Given records Start Marker
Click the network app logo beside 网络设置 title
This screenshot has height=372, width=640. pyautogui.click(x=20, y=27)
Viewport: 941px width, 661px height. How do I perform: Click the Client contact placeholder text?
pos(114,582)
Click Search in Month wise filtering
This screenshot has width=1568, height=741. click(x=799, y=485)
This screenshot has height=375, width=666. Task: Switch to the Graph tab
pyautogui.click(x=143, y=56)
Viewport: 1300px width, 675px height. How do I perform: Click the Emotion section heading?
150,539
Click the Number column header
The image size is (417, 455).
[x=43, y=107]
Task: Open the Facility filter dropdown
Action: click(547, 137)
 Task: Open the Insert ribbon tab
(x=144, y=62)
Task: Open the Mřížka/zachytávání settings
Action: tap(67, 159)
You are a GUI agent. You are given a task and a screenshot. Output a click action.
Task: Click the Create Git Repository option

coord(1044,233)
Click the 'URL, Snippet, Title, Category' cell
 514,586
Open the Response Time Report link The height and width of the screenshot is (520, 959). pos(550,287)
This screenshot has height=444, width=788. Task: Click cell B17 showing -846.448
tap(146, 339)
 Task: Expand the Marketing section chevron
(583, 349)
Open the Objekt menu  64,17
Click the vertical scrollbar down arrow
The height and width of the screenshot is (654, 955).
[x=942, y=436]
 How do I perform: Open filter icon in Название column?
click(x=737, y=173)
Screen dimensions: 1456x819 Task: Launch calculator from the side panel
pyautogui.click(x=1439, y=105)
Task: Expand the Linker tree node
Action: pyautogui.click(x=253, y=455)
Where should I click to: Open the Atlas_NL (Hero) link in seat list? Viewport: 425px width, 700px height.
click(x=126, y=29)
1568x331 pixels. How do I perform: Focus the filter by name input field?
Given records End Marker
The data given before this task must be transcribed exactly and in full.

**Expected answer**.
Click the network app logo beside 网络设置 title
This screenshot has height=372, width=640. pyautogui.click(x=20, y=27)
Viewport: 941px width, 661px height. How do I perform: Click the Client contact placeholder text?
pos(114,582)
Click Search in Month wise filtering
This screenshot has width=1568, height=741. click(x=799, y=485)
This screenshot has height=375, width=666. Task: Switch to the Graph tab
pyautogui.click(x=143, y=56)
Viewport: 1300px width, 675px height. How do I perform: Click the Emotion section heading?
150,539
Click the Number column header
The image size is (417, 455).
[x=43, y=107]
Task: Open the Facility filter dropdown
Action: click(547, 137)
 Task: Open the Insert ribbon tab
(x=144, y=62)
Task: Open the Mřížka/zachytávání settings
Action: tap(67, 159)
You are a GUI agent. You are given a task and a screenshot. Output a click action.
Task: Click the Create Git Repository option

coord(1044,233)
Click the 'URL, Snippet, Title, Category' cell
 514,586
Open the Response Time Report link The height and width of the screenshot is (520, 959). pos(550,287)
This screenshot has height=444, width=788. Task: Click cell B17 showing -846.448
tap(146, 339)
 Task: Expand the Marketing section chevron
(583, 349)
Open the Objekt menu  64,17
Click the vertical scrollbar down arrow
The height and width of the screenshot is (654, 955).
[x=942, y=436]
 How do I perform: Open filter icon in Название column?
click(x=737, y=173)
Screen dimensions: 1456x819 Task: Launch calculator from the side panel
pyautogui.click(x=1439, y=105)
Task: Expand the Linker tree node
Action: pyautogui.click(x=253, y=455)
Where should I click to: Open the Atlas_NL (Hero) link in seat list? Viewport: 425px width, 700px height.
click(x=126, y=29)
1568x331 pixels. How do I perform: Focus the filter by name input field?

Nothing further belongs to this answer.